Most teams will have little time to prepare for the Olympic pressure cooker, getting just one practice on Monday before preliminary round play begins.
Canada, who won the Olympic title in 2002 for the first time in 50 years, start on Tuesday against Norway while the Russians face off against Latvia.
Russia are the International Ice Hockey Federation's top-ranked team and there will be more than a few people betting a Loonie (Canadian one dollar coin) they will be leaving with the gold medal.
Led by the NHL's top sniper Alexander Ovechkin, the free-wheeling Russians have claimed the last two world championships to rekindle memories of the Soviet Union's Big Red Machine.
With Ovechkin, Evgeni Malkin, Ilya Kovalchuk and Pavel Datsyuk no other team will come close to matching Russia's explosive firepower which strikes fear into opposing defenses and netminders.
"I expect fast, fearless, aggressive hockey," said Russian netminder Ilya Bryzgalov. "Every person here knows their role.
"We just have to play the game. That's all we do."

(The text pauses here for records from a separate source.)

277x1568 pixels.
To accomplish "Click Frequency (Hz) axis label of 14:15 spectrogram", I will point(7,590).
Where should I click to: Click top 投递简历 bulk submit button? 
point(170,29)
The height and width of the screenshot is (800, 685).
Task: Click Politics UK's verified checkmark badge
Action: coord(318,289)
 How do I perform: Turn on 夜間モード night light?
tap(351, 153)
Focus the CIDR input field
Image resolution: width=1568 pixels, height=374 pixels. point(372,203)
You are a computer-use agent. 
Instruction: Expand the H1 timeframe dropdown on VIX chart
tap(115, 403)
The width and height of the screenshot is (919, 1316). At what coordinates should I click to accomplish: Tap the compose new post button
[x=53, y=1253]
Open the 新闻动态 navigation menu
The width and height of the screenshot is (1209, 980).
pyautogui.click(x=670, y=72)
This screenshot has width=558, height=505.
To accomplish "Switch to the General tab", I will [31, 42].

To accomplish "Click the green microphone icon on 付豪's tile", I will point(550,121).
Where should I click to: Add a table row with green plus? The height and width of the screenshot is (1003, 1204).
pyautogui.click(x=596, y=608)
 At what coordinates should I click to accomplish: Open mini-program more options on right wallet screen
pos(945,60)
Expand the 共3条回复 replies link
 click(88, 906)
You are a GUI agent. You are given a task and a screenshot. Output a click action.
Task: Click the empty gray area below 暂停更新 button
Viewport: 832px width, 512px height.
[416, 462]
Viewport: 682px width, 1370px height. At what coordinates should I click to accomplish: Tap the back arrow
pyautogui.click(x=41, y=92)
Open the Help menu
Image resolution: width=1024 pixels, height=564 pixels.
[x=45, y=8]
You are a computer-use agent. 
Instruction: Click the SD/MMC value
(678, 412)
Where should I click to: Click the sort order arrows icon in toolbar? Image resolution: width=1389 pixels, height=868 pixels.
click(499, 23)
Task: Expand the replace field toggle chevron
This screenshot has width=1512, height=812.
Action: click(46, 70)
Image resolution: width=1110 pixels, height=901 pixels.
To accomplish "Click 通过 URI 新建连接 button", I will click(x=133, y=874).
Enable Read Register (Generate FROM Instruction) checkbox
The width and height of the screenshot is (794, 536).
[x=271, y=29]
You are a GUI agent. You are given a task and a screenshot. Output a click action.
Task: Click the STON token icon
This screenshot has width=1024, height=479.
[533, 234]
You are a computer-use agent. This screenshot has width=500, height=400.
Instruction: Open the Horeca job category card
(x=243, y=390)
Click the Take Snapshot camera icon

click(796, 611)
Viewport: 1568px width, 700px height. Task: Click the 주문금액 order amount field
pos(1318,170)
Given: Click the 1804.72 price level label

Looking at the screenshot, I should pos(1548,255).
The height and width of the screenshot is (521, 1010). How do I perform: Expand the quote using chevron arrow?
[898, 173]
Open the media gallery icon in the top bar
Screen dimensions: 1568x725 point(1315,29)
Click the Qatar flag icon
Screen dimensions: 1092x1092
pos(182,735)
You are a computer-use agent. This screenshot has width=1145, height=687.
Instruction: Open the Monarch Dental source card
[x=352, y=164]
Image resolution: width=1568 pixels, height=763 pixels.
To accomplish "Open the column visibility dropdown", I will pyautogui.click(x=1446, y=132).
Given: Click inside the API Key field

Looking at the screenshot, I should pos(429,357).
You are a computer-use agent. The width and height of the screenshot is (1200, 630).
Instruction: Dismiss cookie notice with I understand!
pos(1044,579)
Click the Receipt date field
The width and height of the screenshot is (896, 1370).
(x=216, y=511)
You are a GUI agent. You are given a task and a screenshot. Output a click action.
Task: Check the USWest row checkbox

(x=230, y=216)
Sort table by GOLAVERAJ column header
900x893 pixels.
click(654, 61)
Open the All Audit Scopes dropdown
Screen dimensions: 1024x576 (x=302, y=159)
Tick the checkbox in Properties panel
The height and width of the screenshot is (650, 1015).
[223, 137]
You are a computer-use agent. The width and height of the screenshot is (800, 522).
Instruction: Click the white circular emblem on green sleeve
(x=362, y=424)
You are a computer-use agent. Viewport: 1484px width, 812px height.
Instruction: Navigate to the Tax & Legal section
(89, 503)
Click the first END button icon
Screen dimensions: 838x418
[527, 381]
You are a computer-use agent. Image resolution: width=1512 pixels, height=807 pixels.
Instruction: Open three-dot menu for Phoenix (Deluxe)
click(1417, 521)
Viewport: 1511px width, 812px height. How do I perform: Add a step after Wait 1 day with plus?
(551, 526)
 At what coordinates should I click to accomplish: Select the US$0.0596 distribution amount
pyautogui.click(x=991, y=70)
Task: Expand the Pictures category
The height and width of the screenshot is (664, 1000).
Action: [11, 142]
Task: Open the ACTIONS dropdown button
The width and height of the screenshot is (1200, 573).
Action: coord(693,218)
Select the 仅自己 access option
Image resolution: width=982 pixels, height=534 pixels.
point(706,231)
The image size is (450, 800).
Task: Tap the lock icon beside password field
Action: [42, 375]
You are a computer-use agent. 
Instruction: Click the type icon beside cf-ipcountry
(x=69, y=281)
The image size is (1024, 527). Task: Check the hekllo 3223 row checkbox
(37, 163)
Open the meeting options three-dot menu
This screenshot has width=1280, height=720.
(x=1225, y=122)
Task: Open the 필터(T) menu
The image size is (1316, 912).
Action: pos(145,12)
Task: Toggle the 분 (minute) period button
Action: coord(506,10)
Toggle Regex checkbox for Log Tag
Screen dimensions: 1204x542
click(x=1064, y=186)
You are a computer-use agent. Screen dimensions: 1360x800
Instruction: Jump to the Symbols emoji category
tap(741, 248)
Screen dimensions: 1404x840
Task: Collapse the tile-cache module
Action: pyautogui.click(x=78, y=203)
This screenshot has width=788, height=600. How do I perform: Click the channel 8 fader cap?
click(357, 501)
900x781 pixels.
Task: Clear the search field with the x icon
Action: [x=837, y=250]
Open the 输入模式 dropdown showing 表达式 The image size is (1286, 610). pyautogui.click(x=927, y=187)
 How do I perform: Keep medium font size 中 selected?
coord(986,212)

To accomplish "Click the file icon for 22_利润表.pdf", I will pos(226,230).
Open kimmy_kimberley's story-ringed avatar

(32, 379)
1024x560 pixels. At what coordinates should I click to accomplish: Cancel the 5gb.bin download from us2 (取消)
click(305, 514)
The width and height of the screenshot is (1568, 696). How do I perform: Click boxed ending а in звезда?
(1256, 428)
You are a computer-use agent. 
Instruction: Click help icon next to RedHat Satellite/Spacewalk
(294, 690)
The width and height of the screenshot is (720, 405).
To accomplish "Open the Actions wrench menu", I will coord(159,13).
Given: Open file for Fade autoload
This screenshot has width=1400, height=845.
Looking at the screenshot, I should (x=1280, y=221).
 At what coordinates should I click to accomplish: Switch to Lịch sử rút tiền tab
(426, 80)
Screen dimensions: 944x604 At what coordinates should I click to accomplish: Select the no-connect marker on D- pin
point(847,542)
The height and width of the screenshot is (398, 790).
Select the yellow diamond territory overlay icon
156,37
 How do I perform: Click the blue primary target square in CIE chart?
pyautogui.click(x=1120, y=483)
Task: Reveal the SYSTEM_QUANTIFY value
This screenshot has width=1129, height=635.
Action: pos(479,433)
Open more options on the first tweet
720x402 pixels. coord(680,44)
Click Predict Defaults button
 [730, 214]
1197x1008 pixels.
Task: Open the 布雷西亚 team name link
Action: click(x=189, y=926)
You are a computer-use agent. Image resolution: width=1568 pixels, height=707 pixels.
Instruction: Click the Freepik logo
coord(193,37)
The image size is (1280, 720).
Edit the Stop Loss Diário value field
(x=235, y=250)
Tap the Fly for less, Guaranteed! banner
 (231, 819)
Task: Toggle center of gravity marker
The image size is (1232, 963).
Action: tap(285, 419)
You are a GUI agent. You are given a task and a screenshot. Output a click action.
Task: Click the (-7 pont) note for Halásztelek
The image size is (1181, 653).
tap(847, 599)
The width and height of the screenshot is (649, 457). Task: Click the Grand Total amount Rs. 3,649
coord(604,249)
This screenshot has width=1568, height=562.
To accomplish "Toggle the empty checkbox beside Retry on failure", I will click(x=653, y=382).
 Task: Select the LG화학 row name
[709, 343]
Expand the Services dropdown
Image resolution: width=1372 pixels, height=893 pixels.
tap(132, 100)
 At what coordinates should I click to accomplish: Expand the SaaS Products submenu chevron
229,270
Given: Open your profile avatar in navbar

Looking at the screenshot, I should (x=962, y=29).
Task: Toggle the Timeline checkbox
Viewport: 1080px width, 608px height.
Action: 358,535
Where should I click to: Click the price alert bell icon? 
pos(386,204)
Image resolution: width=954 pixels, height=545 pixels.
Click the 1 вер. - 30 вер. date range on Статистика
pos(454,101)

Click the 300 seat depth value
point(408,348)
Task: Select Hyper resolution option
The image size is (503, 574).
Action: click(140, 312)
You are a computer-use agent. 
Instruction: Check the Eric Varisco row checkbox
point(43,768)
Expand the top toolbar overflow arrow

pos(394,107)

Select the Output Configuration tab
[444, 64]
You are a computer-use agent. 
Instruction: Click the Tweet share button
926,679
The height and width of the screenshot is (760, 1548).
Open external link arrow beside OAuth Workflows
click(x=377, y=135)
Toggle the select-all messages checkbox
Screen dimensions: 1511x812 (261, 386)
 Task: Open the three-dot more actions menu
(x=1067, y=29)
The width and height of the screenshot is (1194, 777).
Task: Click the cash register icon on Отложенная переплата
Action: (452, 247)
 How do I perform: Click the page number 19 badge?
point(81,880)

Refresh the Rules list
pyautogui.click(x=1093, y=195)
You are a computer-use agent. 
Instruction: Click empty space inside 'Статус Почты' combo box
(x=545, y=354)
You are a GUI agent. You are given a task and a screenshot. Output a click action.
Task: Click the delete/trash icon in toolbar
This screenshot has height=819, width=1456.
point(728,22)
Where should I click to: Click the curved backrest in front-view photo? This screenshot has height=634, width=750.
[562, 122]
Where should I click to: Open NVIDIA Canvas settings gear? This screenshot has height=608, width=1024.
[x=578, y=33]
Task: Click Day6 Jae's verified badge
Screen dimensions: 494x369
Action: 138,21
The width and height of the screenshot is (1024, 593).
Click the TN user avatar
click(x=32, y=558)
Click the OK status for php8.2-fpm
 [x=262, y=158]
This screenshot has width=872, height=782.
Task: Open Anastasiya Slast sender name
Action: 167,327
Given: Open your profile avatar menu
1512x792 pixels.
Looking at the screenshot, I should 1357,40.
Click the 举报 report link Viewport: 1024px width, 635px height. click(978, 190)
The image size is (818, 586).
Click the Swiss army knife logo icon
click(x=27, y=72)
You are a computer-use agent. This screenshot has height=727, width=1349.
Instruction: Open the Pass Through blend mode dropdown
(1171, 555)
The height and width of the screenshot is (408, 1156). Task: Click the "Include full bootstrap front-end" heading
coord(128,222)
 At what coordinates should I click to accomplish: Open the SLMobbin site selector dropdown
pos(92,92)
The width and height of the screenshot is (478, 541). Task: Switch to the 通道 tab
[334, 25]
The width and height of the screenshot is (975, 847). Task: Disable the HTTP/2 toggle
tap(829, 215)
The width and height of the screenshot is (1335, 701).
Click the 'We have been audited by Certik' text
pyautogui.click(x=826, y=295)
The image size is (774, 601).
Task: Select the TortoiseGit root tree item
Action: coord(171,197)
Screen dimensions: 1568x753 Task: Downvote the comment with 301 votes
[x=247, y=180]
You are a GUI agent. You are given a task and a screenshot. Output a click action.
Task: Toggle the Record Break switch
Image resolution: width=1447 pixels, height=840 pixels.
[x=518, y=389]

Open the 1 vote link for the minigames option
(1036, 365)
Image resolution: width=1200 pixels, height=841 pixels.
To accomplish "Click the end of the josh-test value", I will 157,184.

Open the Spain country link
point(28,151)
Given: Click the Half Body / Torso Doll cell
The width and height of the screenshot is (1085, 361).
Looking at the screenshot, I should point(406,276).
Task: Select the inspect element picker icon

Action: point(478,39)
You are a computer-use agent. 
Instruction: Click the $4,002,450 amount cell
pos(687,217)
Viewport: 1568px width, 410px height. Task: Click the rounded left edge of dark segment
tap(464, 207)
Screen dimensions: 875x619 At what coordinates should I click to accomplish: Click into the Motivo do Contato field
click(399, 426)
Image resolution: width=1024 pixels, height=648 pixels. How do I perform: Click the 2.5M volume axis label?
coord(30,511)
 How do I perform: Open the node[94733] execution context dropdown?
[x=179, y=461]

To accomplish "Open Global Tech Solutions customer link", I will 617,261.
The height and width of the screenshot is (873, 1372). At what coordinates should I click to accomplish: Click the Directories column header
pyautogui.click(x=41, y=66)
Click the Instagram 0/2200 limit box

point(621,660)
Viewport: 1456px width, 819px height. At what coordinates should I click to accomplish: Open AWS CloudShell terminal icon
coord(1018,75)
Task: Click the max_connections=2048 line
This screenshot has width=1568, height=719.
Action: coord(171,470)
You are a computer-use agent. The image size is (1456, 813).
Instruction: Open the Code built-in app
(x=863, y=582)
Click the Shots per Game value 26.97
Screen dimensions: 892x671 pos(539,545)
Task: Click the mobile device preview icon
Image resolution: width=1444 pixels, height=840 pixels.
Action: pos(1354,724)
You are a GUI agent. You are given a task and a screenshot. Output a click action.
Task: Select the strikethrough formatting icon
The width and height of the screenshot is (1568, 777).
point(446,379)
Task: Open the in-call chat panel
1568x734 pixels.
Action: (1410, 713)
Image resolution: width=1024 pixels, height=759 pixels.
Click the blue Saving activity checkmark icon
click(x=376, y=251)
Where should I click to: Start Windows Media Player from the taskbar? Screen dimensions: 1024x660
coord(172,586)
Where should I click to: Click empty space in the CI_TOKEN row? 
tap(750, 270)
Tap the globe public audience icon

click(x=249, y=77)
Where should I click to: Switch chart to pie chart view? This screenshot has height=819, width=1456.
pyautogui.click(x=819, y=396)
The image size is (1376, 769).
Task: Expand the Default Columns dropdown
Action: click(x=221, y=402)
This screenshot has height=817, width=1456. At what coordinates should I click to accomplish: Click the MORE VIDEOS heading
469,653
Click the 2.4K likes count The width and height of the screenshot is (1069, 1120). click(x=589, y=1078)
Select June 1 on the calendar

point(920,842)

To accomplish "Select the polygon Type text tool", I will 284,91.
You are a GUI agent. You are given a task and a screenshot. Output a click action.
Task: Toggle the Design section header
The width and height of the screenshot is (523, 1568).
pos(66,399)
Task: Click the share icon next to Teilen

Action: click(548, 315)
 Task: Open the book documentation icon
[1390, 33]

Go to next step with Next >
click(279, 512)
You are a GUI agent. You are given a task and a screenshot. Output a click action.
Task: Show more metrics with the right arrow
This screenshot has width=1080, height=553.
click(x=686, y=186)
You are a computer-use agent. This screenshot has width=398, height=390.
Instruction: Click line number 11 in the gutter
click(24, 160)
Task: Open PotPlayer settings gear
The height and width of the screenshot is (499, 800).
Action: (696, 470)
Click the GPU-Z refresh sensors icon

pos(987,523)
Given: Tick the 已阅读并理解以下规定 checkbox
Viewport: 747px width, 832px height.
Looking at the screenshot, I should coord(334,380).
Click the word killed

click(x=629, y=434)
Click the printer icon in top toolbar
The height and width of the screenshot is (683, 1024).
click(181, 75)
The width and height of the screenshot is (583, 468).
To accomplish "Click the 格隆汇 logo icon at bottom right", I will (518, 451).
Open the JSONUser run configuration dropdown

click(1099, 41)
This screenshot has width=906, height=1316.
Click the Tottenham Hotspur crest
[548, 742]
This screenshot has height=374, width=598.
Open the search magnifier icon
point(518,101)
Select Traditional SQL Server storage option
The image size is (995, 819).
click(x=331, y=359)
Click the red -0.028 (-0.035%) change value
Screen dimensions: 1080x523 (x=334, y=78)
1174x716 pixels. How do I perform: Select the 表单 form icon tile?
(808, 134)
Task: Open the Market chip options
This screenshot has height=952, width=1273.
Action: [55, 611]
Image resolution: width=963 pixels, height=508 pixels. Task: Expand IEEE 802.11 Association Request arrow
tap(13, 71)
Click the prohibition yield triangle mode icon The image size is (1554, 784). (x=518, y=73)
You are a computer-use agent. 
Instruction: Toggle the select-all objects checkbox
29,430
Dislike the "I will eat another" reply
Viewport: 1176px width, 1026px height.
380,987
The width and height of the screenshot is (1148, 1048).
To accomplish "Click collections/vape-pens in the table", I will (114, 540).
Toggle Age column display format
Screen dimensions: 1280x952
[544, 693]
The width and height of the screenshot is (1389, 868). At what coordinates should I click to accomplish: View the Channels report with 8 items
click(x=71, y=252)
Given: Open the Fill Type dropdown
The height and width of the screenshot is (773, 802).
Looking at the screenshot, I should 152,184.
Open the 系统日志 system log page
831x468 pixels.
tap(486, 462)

Sweden have 13 players from the team who won gold in Turin and should also have little trouble scoring with a line-up that includes Henrik Zetterberg and Vancouver Canucks duo Henrik and Daniel Sedin, who should benefit from playing on their home ice.
Also back in the Swedish line-up is double gold medalist Peter Forsberg, the man who scored the shootout winner against Canada at the 1994 Lillehammer Winter Games.
"If you look at Canada and Russia, they have unbelievable rosters but it's going to be harder than people think," said Forsberg.